Dennis grabbed a pill from his back pocket. “Why do you even care?”
“I want to know.”
As Dennis swallowed the pill without so much as a sip of water, he looked over at the kid with indignation. “Alright big shot, you tell us what you did first.”
“Why should I?”
“I desperately want to know. It’s vital to our lives. Please. Regale us.”
Benjamin hated all the bickering. There was never any rest from the anger. “Just let it go,” he whispered to Dennis.
“No,” Dennis said. “I think it’s therapeutic to talk it out. Right, doc?” He looked over to Marie who was still fast asleep.
Milo slunk against the wall. “I told you guys. I blew up a car.”
“Yeah, but who was in it?”
Milo’s eye began to well up. “It doesn’t matter...”
“I got shot, you little shit, and you look fine. So if it doesn’t matter then stop talking about it,” Dennis shouted.
The room fell quiet. Milo looked like he wanted to talk but Dennis wasn’t done.
“My wife and my baby are out there and they think I abandoned them. I had to go to a room full of goddamn kids with my name on the whiteboard and--”. He didn’t seem to be able to get the rest of the words out.
“Kids?” Benjamin asked.
“They’re fine. I didn’t touch them,” Dennis said.
Milo’s brow furrowed. “They put your name up? They let you put your name where other people could see it?”
Dennis nodded.
“They dyed my hair when I went out. They said they didn’t want me to get recognized.”
“I guess I’m just special then,” Dennis said.
The phone sat next to Dennis’ hand, still untouched. Benjamin went to grab it but Dennis yanked it away. “What are you doi
ng?”
“I just thought I--”
Dennis’ moves were sloppy and his words were slurred from taking the painkiller on an empty stomach. “Thought what? Were you going to break it?”
Again. They were doing it again. “Break it? Of course not.”
“I need it,” Dennis said as he clutched it to his chest.
Benjamin lifted his hands in surrender. “Fine! I was an engineer before law school. I thought I could see there was something in there we could use.”
“So take it apart...,” Dennis said.
Milo chimed in, “...and break it.”
Benjamin walked away, frustrated. “That’s not what I meant.”
“Sounded like it,” Milo said.
He wasn’t going to get in a screaming match with two unstable jerks. Fifteen years as an attorney had taught him how to negotiate with assholes. When things got heated, it was easier to stay out the eye of the storm and let the anxiety level fall on its own.
In the beginning, Marie had been his only ally but she had since secluded herself from the rest of the group. Her therapy skills were not as important as grieving for her niece. She made it clear that she wanted none of his help. At first she had politely declined his invitations to talk but she quickly grew angry at the very sight of him. Ever since, he’d let her be.

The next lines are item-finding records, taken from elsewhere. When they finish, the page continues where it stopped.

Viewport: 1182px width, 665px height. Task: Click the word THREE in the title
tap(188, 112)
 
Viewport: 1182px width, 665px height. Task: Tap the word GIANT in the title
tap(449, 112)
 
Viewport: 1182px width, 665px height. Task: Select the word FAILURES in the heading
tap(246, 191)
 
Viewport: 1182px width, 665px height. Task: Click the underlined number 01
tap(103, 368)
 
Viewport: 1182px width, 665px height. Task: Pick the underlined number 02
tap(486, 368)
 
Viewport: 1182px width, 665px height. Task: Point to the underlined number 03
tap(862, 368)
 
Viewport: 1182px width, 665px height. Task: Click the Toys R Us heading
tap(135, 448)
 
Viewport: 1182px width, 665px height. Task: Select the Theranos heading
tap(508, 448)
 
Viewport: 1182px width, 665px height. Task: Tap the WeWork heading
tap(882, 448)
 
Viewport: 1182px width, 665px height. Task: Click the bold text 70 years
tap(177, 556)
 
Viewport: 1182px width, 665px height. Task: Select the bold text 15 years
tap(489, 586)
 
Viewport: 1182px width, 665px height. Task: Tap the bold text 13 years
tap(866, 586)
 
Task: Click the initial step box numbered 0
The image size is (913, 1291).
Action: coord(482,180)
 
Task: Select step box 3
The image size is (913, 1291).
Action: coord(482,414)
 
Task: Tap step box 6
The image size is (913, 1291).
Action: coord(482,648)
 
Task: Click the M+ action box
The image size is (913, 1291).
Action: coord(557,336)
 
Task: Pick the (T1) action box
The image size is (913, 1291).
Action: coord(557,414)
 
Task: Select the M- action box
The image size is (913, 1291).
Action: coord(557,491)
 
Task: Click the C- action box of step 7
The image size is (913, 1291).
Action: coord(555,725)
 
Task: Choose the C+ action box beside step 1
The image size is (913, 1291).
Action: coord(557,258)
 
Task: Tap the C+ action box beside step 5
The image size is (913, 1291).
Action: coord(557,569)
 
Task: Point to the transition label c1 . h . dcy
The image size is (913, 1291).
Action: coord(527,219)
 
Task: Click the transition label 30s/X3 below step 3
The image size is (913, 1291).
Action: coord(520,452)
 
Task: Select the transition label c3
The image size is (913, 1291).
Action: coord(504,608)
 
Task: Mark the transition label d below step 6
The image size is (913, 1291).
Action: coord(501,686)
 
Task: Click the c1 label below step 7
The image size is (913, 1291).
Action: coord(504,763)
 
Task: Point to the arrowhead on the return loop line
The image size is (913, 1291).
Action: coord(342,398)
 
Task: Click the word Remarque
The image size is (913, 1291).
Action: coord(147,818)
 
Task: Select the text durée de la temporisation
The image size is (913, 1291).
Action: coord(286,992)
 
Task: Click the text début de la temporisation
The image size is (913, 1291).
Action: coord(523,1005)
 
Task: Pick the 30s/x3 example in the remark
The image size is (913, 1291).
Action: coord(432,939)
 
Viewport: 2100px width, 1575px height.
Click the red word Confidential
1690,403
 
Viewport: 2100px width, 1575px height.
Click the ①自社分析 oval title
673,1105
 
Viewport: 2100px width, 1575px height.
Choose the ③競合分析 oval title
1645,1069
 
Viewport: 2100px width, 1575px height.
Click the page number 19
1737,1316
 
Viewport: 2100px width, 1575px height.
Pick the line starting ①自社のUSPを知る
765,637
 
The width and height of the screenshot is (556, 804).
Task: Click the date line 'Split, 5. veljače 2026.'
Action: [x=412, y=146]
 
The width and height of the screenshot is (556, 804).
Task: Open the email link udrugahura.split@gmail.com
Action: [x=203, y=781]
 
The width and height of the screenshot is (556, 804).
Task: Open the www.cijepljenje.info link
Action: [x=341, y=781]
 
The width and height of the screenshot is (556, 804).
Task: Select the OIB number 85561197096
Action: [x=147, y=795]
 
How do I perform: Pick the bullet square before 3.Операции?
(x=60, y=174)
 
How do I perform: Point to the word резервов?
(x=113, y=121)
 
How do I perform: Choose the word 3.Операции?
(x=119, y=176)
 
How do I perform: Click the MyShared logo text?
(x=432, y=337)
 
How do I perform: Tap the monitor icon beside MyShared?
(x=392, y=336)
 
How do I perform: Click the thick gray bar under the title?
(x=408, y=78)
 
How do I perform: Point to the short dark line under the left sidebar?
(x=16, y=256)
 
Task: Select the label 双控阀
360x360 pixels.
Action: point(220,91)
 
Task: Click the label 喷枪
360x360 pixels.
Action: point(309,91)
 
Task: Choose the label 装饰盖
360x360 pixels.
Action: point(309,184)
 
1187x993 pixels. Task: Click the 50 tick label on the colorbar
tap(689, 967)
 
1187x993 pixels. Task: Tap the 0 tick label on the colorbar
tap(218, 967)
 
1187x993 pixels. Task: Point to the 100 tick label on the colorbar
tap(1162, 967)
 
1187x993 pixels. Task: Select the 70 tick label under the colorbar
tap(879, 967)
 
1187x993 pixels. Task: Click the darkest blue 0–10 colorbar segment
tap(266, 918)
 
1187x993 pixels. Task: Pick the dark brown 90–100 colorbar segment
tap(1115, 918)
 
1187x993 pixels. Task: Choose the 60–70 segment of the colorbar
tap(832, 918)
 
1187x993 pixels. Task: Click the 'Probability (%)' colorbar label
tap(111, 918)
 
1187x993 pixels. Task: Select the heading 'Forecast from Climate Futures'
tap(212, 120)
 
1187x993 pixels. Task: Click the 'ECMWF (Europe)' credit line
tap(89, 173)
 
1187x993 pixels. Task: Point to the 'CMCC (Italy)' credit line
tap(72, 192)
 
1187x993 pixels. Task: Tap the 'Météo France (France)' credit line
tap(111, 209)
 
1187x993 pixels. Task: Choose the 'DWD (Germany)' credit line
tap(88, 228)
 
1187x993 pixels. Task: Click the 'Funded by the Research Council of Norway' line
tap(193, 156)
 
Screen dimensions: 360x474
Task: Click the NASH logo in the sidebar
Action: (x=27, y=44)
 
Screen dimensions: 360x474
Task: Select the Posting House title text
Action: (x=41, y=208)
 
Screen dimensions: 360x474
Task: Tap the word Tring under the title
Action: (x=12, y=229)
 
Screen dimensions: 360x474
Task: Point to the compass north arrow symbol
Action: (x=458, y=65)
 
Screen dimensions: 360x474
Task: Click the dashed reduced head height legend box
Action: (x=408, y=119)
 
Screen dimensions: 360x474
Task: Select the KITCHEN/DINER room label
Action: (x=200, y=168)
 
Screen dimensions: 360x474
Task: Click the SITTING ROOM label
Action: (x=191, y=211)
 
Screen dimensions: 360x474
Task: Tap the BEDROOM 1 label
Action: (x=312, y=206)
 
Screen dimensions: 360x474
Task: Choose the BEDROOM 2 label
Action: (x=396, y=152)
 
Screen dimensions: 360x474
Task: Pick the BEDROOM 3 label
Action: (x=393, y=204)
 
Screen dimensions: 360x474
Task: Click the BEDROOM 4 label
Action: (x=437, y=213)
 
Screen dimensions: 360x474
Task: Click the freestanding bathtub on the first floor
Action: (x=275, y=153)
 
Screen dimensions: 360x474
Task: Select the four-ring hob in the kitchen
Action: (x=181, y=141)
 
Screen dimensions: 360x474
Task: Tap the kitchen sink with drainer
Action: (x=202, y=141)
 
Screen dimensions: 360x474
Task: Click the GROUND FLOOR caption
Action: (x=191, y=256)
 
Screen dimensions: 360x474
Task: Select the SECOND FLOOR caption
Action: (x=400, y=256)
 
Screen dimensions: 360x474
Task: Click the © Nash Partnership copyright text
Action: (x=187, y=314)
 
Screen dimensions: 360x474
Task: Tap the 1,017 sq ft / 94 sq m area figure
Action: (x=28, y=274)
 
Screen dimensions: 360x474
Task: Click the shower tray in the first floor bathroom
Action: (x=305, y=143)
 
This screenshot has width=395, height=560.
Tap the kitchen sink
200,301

The others seemed so angry, so bitter. At first he was too. It was only natural. But, as he stood against the wall in the silence of the room, he had never felt more calm. His entire life was never-ending stream of chaos. For the last three years, there hadn’t been a peaceful moment in his life.
After his daughter died, he received a few sympathy cards and flowers sent over by observant secretaries. The associates at the firm came with their wives and dabbed at their dry eyes with overpriced tissues. The women hugged him tight and sent him casseroles for weeks after the service. The men presented him with basketball tickets and empty invitations for drinks after work.
But once the commotion died down and he was just Benjamin again, no one looked his way. There was no extra attention paid to him than any other partner in the firm except for the associates who came by to brown-nose and weasel their way onto one of his cases.